• _Short problem_
Please edit the part that opens with the line containing "Revert 300***55's review" and closes with the line containing "Screen dimensions: 1156x378 (x=128, y=122)", replacing "Monitor" with "Console" and leaving everything else as it is.

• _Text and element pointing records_
----

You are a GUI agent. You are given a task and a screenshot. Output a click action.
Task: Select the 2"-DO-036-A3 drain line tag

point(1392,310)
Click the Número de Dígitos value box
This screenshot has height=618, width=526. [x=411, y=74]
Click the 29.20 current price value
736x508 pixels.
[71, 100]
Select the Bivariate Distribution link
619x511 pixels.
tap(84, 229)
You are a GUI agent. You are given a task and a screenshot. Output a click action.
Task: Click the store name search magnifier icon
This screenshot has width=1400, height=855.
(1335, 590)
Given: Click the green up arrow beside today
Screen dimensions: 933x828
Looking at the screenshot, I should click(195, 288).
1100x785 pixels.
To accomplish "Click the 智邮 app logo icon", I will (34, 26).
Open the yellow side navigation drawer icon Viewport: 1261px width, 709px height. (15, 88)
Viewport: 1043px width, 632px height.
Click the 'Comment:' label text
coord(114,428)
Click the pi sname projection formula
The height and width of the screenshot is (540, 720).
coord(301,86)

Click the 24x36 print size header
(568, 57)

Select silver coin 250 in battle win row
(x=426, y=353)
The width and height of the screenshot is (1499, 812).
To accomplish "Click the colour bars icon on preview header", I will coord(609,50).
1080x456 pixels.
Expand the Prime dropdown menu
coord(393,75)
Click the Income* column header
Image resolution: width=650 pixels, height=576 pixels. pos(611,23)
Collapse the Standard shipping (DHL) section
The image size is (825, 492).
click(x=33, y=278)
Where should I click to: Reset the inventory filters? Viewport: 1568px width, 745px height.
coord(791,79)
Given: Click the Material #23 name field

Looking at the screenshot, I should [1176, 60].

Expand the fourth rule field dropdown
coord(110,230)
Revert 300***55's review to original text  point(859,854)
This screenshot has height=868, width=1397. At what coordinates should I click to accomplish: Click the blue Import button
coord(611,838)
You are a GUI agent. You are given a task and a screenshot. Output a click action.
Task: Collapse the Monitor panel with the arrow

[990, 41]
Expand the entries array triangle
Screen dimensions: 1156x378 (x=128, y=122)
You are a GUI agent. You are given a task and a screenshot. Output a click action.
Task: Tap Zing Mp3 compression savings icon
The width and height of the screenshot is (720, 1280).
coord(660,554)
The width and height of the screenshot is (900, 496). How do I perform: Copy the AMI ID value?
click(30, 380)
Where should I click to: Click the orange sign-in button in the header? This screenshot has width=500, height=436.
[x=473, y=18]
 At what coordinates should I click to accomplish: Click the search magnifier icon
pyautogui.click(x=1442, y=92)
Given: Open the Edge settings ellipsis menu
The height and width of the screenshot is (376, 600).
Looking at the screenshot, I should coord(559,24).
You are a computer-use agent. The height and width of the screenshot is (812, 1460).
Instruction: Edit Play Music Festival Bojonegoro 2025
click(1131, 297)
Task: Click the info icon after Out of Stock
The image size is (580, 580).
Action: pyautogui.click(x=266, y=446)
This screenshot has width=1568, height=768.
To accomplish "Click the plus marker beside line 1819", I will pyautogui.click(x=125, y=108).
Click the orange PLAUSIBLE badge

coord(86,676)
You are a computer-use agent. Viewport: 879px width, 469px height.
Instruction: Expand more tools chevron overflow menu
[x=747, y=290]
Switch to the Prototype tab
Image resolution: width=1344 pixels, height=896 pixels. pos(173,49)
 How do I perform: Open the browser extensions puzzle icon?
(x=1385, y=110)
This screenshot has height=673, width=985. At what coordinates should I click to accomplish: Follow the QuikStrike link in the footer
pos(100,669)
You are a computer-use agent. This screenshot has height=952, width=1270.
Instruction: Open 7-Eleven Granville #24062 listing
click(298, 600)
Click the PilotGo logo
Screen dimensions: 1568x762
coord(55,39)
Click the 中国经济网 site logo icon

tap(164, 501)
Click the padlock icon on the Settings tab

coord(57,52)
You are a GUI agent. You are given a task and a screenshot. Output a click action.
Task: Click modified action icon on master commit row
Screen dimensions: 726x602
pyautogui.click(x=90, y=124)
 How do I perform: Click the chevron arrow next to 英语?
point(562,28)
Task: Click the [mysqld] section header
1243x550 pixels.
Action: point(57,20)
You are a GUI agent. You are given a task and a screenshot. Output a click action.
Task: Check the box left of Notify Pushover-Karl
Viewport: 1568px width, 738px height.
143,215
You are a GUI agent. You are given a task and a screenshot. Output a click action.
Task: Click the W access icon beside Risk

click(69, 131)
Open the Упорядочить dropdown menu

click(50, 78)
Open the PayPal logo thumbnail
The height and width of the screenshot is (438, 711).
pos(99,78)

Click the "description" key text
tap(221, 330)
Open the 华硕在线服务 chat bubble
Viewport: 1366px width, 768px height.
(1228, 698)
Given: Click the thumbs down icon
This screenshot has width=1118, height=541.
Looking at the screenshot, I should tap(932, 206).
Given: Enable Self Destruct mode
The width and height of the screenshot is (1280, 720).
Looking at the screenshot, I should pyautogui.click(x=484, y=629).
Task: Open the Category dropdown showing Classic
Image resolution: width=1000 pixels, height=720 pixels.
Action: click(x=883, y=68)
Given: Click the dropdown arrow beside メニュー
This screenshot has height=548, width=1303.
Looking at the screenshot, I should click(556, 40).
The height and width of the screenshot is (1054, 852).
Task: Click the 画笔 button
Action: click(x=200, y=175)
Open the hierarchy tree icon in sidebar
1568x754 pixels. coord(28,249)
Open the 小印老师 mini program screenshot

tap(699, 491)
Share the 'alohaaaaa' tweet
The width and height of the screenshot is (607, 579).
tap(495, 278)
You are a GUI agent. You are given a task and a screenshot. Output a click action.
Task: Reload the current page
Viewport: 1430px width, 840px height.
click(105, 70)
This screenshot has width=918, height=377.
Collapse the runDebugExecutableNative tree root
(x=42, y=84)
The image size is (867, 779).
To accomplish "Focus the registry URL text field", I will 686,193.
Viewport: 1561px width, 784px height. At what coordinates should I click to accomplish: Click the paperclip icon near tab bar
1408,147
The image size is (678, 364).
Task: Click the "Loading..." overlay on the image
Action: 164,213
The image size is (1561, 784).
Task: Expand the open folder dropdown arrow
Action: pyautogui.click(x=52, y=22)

----

• _Written answer_
Revert 300***55's review to original text  point(859,854)
This screenshot has height=868, width=1397. At what coordinates should I click to accomplish: Click the blue Import button
coord(611,838)
You are a GUI agent. You are given a task and a screenshot. Output a click action.
Task: Collapse the Console panel with the arrow

[990, 41]
Expand the entries array triangle
Screen dimensions: 1156x378 (x=128, y=122)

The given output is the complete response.